Segment Start: SUPPLIED PASSAGE

What is iron-deficiency anemia?
Red blood cells (erythrocytes) are the carriers of gas in the blood. Oxygen and carbon dioxide to a lesser extent are transported by attaching to these cells. The red blood cell’s main oxygen carrying structure is hemoglobin which is made up of iron among other components. Anemia is a condition where the number of red blood cells or hemoglobin is lower than normal. In iron-deficiency anemia, this is due to a deficiency of hemoglobin associated with low iron availability. The low oxygen supply also leads to less red blood cells being produced. Ultimately this decreases the oxygen-carrying capacity of the blood and leads to a host of associated signs and symptoms.
Causes of Iron-Deficiency Anemia
Iron-deficiency anemia is one of the most common types of anemia.There are several different causes and more than one risk factor may be present at the same time thereby contributing to this type of anemia.

Segment End: SUPPLIED PASSAGE
Segment Start: DATASET

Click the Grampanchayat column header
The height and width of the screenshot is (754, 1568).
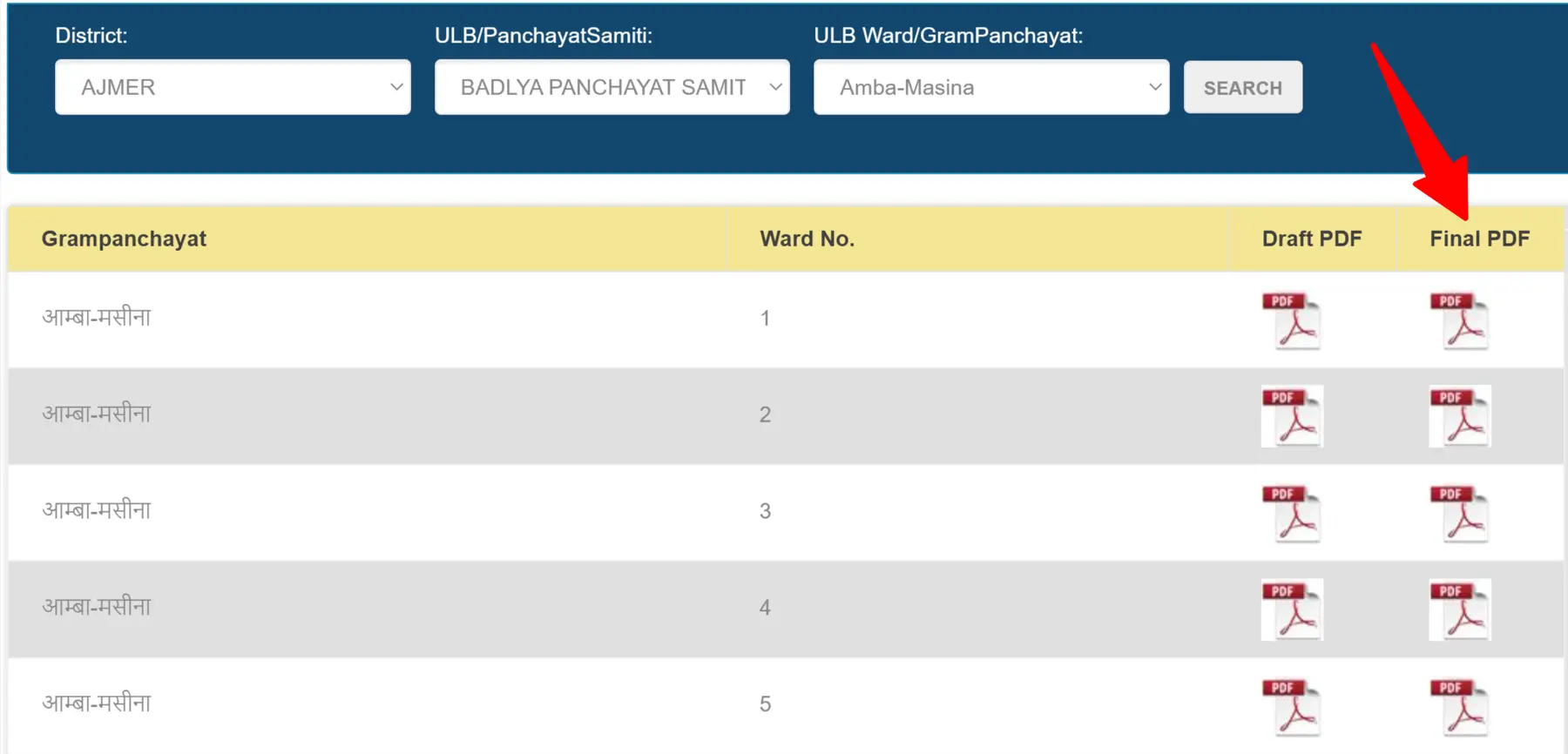(124, 239)
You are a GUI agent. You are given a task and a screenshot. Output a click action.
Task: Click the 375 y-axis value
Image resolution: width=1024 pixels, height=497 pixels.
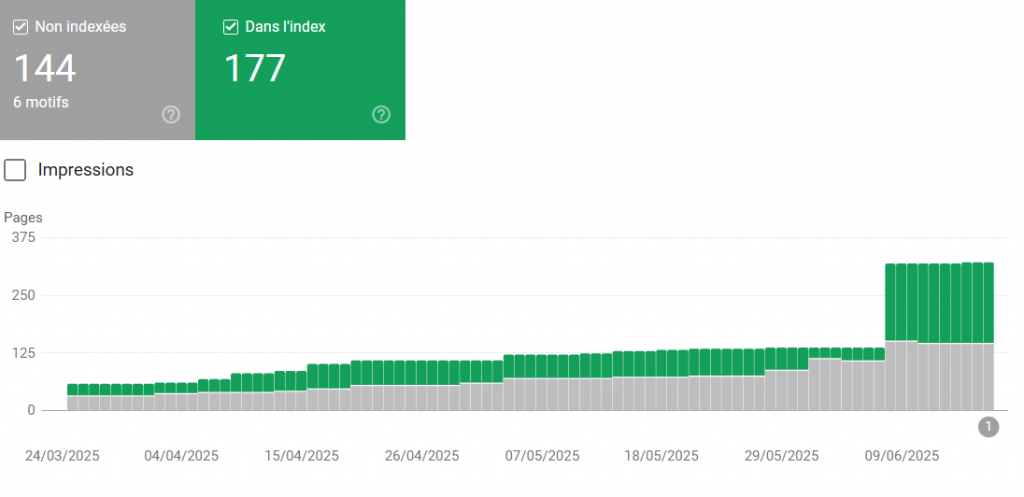coord(24,237)
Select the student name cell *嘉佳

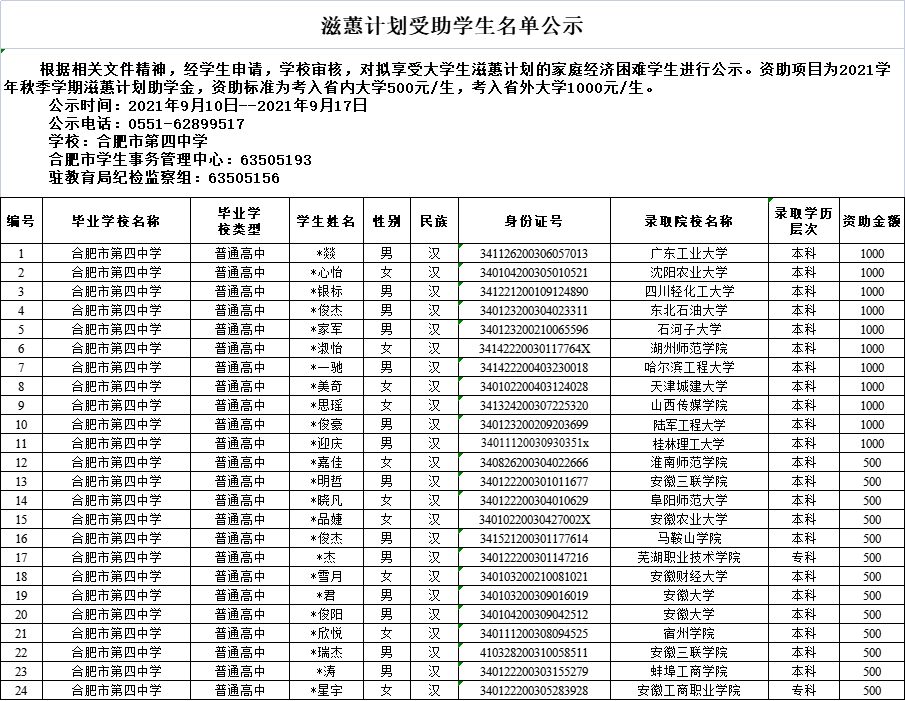click(x=327, y=463)
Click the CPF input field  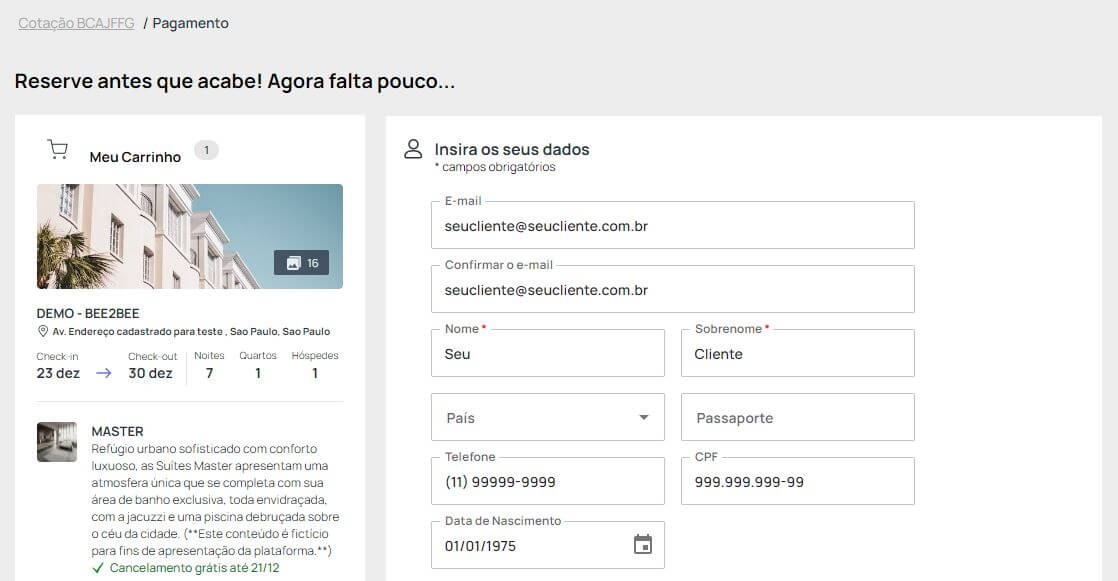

Segment End: DATASET

- [EXERCISE] Reproduce word for word the portion of the passage on iron-deficiency anemia that starts with "What is iron-deficiency" and continues through "signs and symptoms.". The data above have no connection to the passage on iron-deficiency anemia.

- [FINISHED TASK]
What is iron-deficiency anemia?
Red blood cells (erythrocytes) are the carriers of gas in the blood. Oxygen and carbon dioxide to a lesser extent are transported by attaching to these cells. The red blood cell’s main oxygen carrying structure is hemoglobin which is made up of iron among other components. Anemia is a condition where the number of red blood cells or hemoglobin is lower than normal. In iron-deficiency anemia, this is due to a deficiency of hemoglobin associated with low iron availability. The low oxygen supply also leads to less red blood cells being produced. Ultimately this decreases the oxygen-carrying capacity of the blood and leads to a host of associated signs and symptoms.